Mobilização espontânea parou trecho de via de São Paulo após revelação de 'O Globo'

Manifestação na Avenida Paulista
Manifestação na Avenida Paulista EFE

Menos de duas horas depois de o jornal O Globo, reverberado pela TV Globo, publicar a informação de que o presidente Michel Temer teria sido gravado dando aval a Joesley Batista, um dos donos da companhia da JBS, para comprar o silêncio de Eduardo Cunha, preso desde o ano passado, uma manifestação espontânea, em São Paulo, tomou uma das pistas da avenida Paulista, na altura do Masp, pedindo a renúncia do presidente e a convocação imediata de eleições diretas.

A mobilização, que começou pela Internet, foi chamada, em parte, pelo Movimento dos Trabalhadores sem Teto (MTST), que estava reunido por acaso no vão livre do museu para discutir a reforma Trabalhista proposta pelo Governo. Logo depois da veiculação da notícia no Jornal Nacional, da TV Globo, o coordenador do MTST, Guilherme Boulos, pediu pelas redes sociais que as pessoas saíssem de casa para se manifestar.
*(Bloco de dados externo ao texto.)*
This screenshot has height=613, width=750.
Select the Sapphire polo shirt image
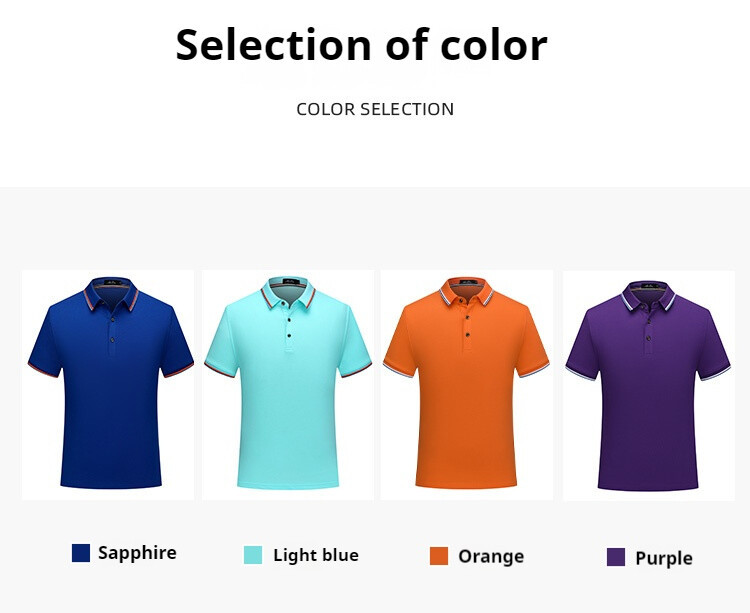[108, 385]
Em pouco tempo, o que era uma pequena movimentação, que ocupava apenas as calçadas, tomou uma das pistas da avenida. A psicóloga Mariana Desenzi, 27 anos, por exemplo, estava na região com algumas amigas quando viu as notícias pelo celular e ouviu a movimentação na frente do Masp. Elas foram direto para a rua engrossar os gritos contrários ao presidente.
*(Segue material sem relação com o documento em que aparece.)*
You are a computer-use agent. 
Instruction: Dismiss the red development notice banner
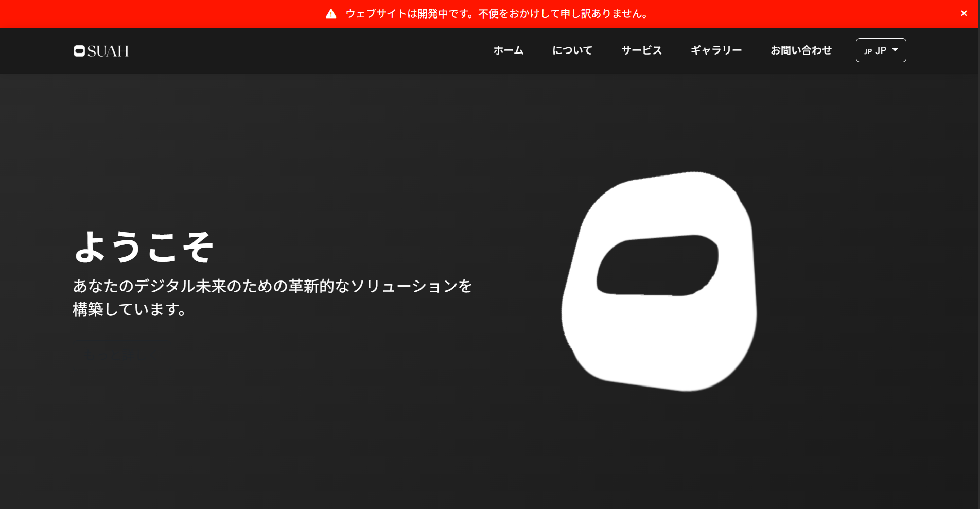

“O escândalo envolve o presidente, figuras centrais que dão sustentação a ele, tenho certeza que o pedido de 'Diretas Já' vai aumentar muito a partir de agora”, disse Desenzi. Apesar das notícias falarem também de um grampo que mostraria o senador Aécio Neves pedindo 2 milhões de reais a Joesley, o alvo central da manifestação foi o presidente Michel Temer e os pedidos pela convocação de eleições.

Ao EL PAÍS, o coordenador do MTST, Boulos, disse que as movimentações devem pedir não só a renúncia do Governo Temer, mas também a convocação imediata de eleições gerais. “Esse Congresso não tem mais autoridade moral para definir o futuro do país e uma solução Carmem Lúcia também não adianta, a soberania do voto tem que ser devolvida para o povo”, disse em referencia ao fato de que a ministra do Supremo Tribunal Federal (STF) é a terceira na linha sucessória da presidência.
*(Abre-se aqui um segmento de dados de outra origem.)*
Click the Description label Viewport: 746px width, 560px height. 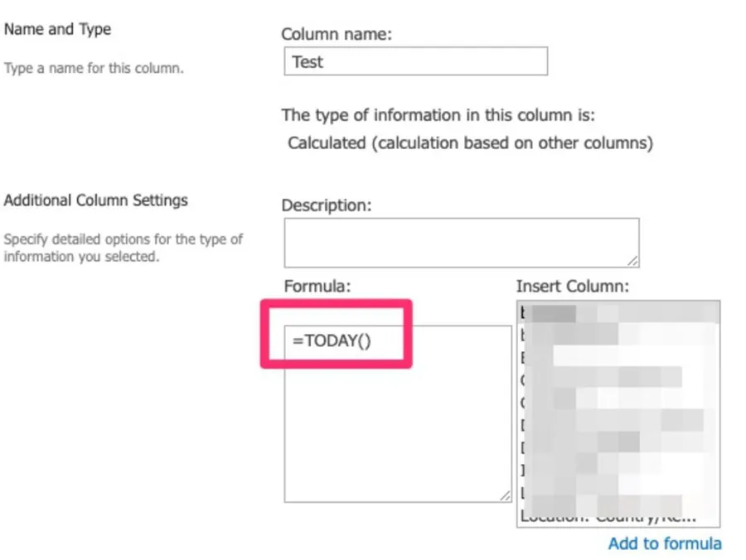[326, 205]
Em diferentes cidades brasileiras também foram registrados panelaços durante o Jornal Nacional, no Twitter o assunto ficou no topo dos trend topics em um curto intervalo de tempo e na capital Brasília, em frente ao Palácio do Planalto, também houve mobilizações espontâneas contra o Governo, numa reação parecida a que se seguiu à divulgação, pelo juiz Sérgio Moro, em março de 2016, de conversas gravadas entre a então presidenta Dilma Rousseff e Lula, que acabaria impedindo ao ex-presidente de assumir um ministério selando de vez o  impeachment.

O coordenador do MTST também adiantou ao EL PAÍS que outros atos estão sendo marcados para os próximos dias em diferentes localidades. E, no domingo, a expectativa é que uma mobilização nacional pelas "Diretas Já" aconteça. No Rio, um ato foi marcado para a tarde desta quinta, na Cinelândia.